2012: Modest gains and a crash
Following the dismal performance and the slump in 2011, bitcoin rallied, albeit with fluctuations, to just over $15 when disaster struck again. This time it was a Ponzi scheme that left investors in the lurch, with a ludicrous promise of 1% daily profits on bitcoin investments. The Ponzi scheme operator made off with an estimated 500000 coins. Bitcoin sunk to the $10 mark and never crossed $15 again until the end of the year.
2013: Revival of hope in spring
It was in the first half of 2013 that bitcoin came into its own. Following mainstream media interest and coverage, bitcoin shot up to a spectacular $266, gladdening the hearts of early investors. Bitcoin started shedding its reputation for association with shady elements like drug dealers and started becoming a truly mainstream investment asset. The resulting hype created a bubble and bitcoin again shed a massive 71% of its value overnight, dropping to $67 from $233. An outage at Mt. Gox bitcoin exchange due to unprecedented traffic also made matters worse.
Spectacular rise and a stunning fall
In the latter half of 2013, bitcoin hovered around the $120 mark until November when it rose steeply to $1150 only to fall again to $500 by mid-December. This classic bubble was fuelled by speculating amateur investors who thronged to buy bitcoin following positive media coverage, increasing awareness, a positive stance adopted by regulatory authorities and the finding that bitcoin had shed its shady tag following greater adoption by law-abiding people. The crash was also made worse by the closure of Tradehill, a major bitcoin exchange second only to Mt. Gox.
Though bitcoin lost more than half of its peak value, putting aside short-term volatility, a general upward trend could be made out by the end of 2013.
2014: Mt. Gox goes bankrupt
In 2014, prices started picking up again through January until Mt. Gox was hacked the next month. On February 7, the leading bitcoin exchange halted withdrawals and made public that hackers had made off with 850,000 bitcoins (now worth around $4 billion). This severely undermined investor confidence and created an existential crisis of sorts for bitcoin. Many observers portended doom for bitcoin. Bitcoin’s value plummeted by over 49% and it never crossed the $1000 mark again for two long years.

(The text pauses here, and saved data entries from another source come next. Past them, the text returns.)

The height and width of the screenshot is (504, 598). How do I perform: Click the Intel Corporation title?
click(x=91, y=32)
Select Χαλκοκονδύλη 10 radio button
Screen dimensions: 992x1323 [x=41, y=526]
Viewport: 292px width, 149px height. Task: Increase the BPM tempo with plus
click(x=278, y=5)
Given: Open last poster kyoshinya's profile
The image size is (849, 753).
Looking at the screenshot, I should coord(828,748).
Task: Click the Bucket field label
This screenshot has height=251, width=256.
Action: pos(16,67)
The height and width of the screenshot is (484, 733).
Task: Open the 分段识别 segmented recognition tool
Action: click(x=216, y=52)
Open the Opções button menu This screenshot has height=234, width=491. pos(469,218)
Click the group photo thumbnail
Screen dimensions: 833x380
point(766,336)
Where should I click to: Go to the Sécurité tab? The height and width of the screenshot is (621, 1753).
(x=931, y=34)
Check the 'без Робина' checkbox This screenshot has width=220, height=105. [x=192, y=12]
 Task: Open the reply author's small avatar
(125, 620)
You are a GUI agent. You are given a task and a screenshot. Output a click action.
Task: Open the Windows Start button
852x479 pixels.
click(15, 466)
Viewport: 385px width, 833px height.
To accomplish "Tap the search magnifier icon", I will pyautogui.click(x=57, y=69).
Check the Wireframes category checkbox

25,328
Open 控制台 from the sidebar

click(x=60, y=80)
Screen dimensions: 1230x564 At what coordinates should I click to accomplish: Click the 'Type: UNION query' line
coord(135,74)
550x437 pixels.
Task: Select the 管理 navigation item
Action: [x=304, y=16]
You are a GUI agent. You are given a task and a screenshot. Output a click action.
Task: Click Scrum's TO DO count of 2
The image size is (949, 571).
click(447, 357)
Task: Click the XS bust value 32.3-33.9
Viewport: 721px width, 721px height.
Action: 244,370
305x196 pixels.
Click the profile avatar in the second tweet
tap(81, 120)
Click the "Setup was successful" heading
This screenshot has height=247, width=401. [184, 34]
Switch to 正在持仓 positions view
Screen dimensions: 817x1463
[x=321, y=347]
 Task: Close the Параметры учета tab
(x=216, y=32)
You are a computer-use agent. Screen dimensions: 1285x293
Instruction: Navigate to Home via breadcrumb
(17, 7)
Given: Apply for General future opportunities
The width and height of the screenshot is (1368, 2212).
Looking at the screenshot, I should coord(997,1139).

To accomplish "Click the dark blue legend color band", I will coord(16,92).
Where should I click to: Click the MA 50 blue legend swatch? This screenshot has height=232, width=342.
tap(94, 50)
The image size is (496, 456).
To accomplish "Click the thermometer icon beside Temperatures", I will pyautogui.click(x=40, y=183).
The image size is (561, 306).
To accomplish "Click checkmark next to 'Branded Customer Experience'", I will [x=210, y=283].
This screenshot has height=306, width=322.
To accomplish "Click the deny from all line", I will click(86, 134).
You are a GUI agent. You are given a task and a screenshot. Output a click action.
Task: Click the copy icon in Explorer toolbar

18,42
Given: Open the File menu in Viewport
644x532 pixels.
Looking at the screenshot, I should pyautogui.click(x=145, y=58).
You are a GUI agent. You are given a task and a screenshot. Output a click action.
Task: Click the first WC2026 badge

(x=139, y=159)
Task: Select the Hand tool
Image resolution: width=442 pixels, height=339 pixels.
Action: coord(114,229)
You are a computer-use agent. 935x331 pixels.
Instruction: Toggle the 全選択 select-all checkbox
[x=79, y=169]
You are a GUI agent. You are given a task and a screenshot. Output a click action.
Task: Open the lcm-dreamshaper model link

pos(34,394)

2017: Adoption by Institutional investors
After a lackluster performance for two years from 2014, bitcoin breached the $1000 mark again due to renewed interest from the public, after knowledge of cryptocurrencies became mainstream. People learned that the fundamentals were sound and that cryptocurrencies were a much better alternative to fiat money. But, more than the public interest, it was institutional investors embracing bitcoin with open arms that powered bitcoin’s soaring rise to $5000 by the start of September.
Again, this didn’t last long as the shocked bitcoin community learned about China banning cryptocurrency exchanges with rumours doing the rounds that cryptocurrencies might be outlawed. China produces two out of every three bitcoins mined and is the mining capital of the world. Prices plunged by 37%. Further, JP Morgan called bitcoin a fraud, only to be caught buying huge quantities later at a lower price. These events brought down the price to $3200. But in less than a month, as of writing this article, bitcoin has again rebounded to over $4300.
Since institutional investors are heavily investing in bitcoin, it’s widely expected that bitcoin prices would only rise and reach $5000-$6000 in the coming days. Some are still skeptical and believe this is a bubble waiting to burst again.
Whatever might be the case, despite short-term volatilities, the upward trend has been fairly consistent. Bitcoin has fallen every time only to rise up to new highs. With the mainstream adoption and increasing acceptance of bitcoin as payment, the volatility is only expected to come down significantly. So, if you are looking to start on bitcoin with your eyes set on the long-term rewards, and if past trends are anything to go by, this bet may seem attractive.